See also the way your browser identifies its version to Web servers. The new Spartan browser from Microsoft? "Mozilla/5.0 (Windows NT 10.0; WOW64) AppleWebKit/537.36 (KHTML, like Gecko) Chrome/39.0.2171.71 Safari/537.36 Edge/12.0" That Mozilla on the front? That's to tell the Web server, "No worries, I can handle newfangled html advancements like frames and inline images." (Quickly googled post on browser strings)
-----

Will the transhumanist future have catgirls? Does Japan still exist? Well, there is your answer.
Reply
 
#8
Quote:Black Aeronaut wrote:
In the Microsoft/Bungee Game, Halo, Cortana is also the name of your combat AI... And she is incredibly snarktastic, whimsical, and not one to pass up a good joke. Prime example being when she got ahold of the teleportation network of the alien artifact they had crashed on, the first time she used it she puts you six feet up in the air and upside down. And she says words to the effect of, "Sorry! I may be off by just a tiny bit." Thing is, by this point in the game, you know she is better than that!

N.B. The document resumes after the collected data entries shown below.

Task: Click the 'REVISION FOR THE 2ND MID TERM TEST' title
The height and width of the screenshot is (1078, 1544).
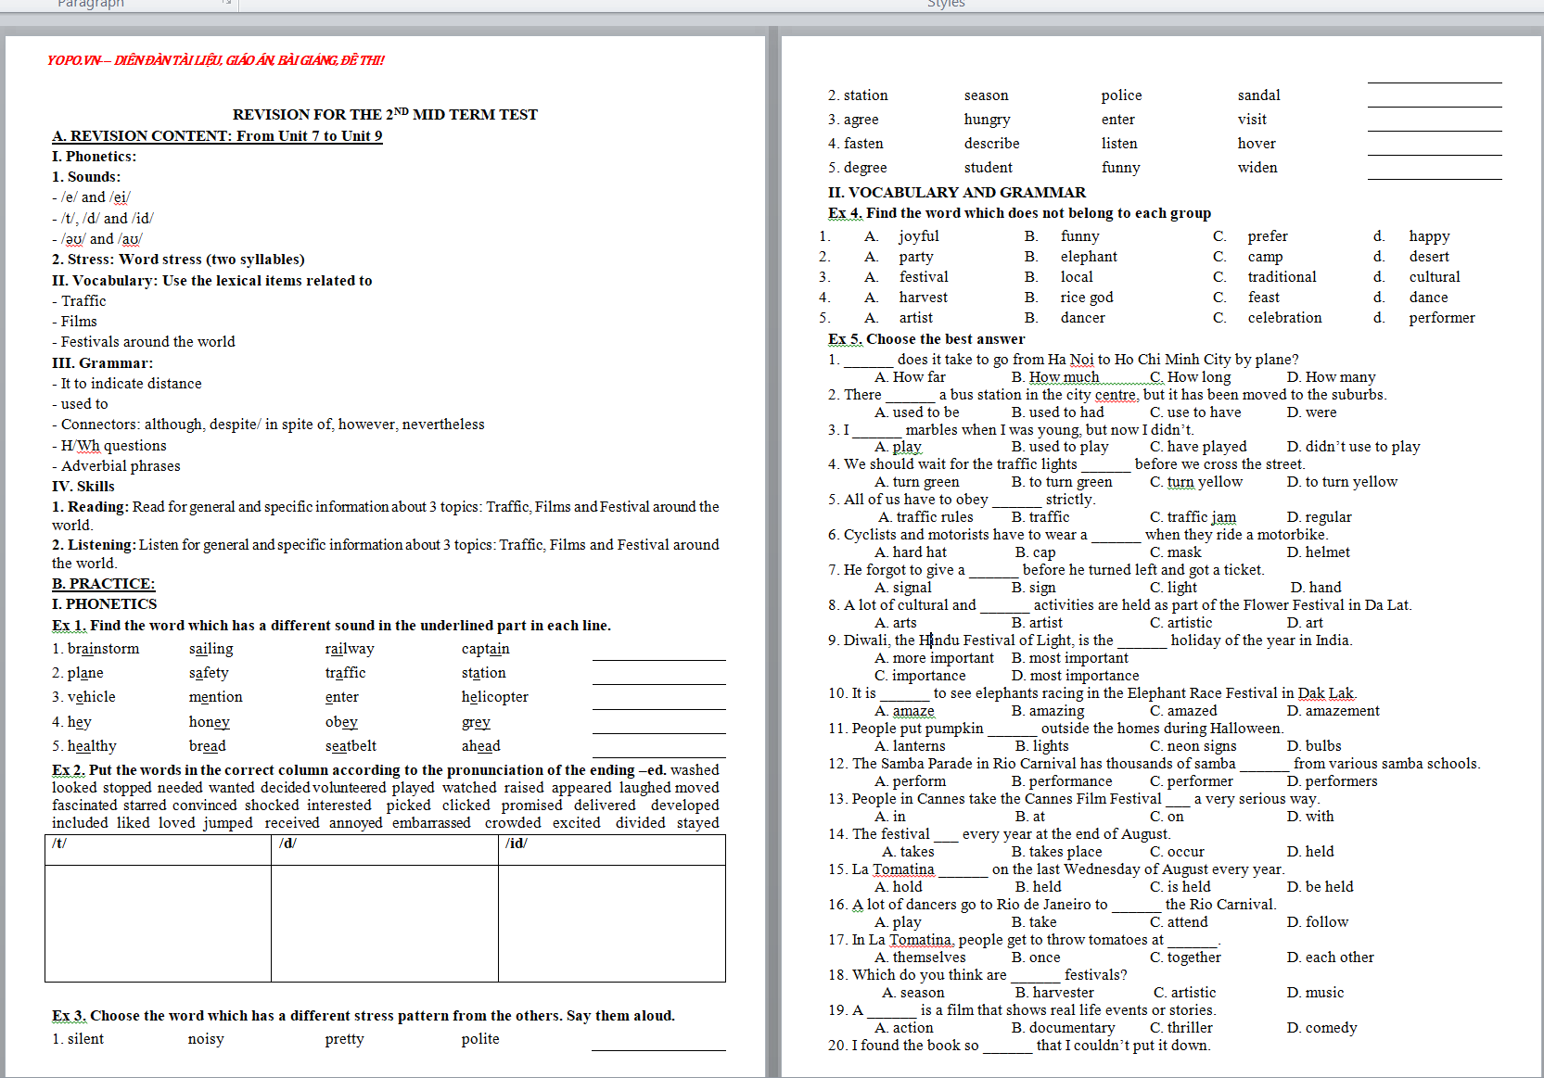Action: click(x=384, y=114)
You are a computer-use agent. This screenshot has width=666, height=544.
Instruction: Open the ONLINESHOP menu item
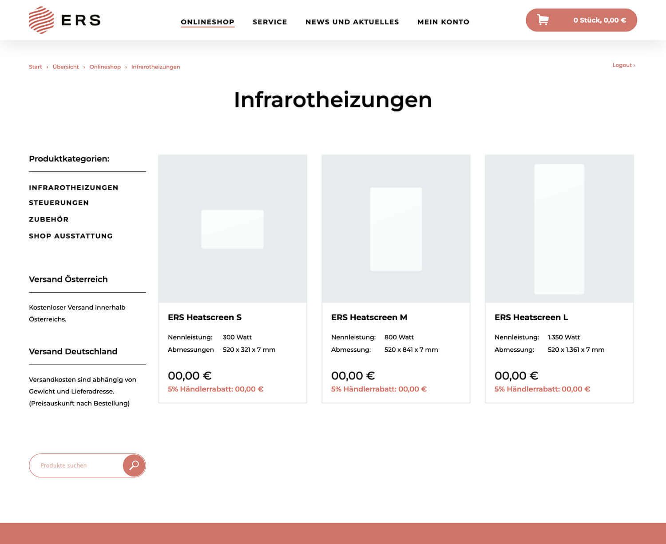coord(207,21)
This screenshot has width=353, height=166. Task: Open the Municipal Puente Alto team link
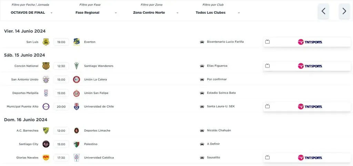tap(22, 106)
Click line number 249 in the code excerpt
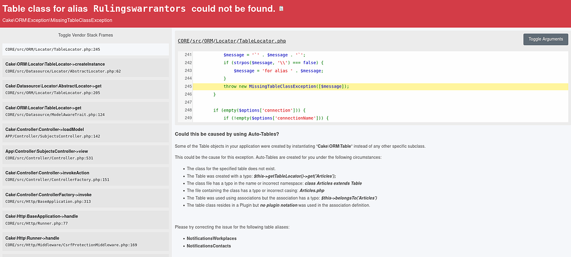This screenshot has width=571, height=257. 187,118
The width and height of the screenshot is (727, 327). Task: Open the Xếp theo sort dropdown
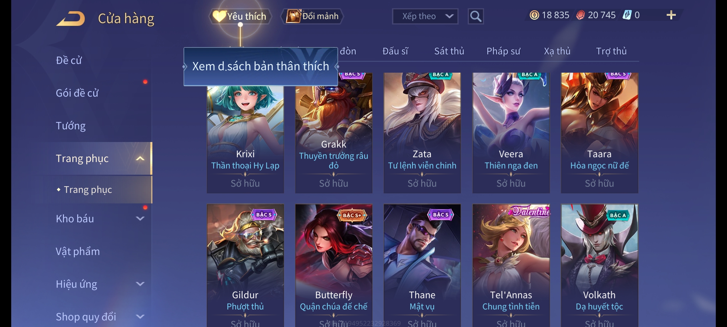[x=425, y=16]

Apple has Siri...Microsoft has Cortana...let the marketing games begin.
__________________
Into terror!,  Into valour!
Charge ahead! No! Never turn
Yes, it's into the fire we fly
And the devil will burn!
- Scarlett Pimpernell
Reply
 
#9
I've been seeing Windows Phone/Nokia ads on TV using that premise since Cortana was released. At least 3 months.
Reply
 
#10
I have software I personally use that badgers me about how I should install a "modern operating system, like Windows XP" on startup, so I have no trouble whatsoever believing the version check thing.

-Morgan.
Reply
 
#11
From the voice samples I've heard, it sounds like they might just be using the same VA who did Cortana's voice for the games. I think that might be a turn-off for Halo lovers, though -- hearing Cortana's voice speaking with Siri-style diction would just feel wrong. Cortana without snark would be like a sword without an edge.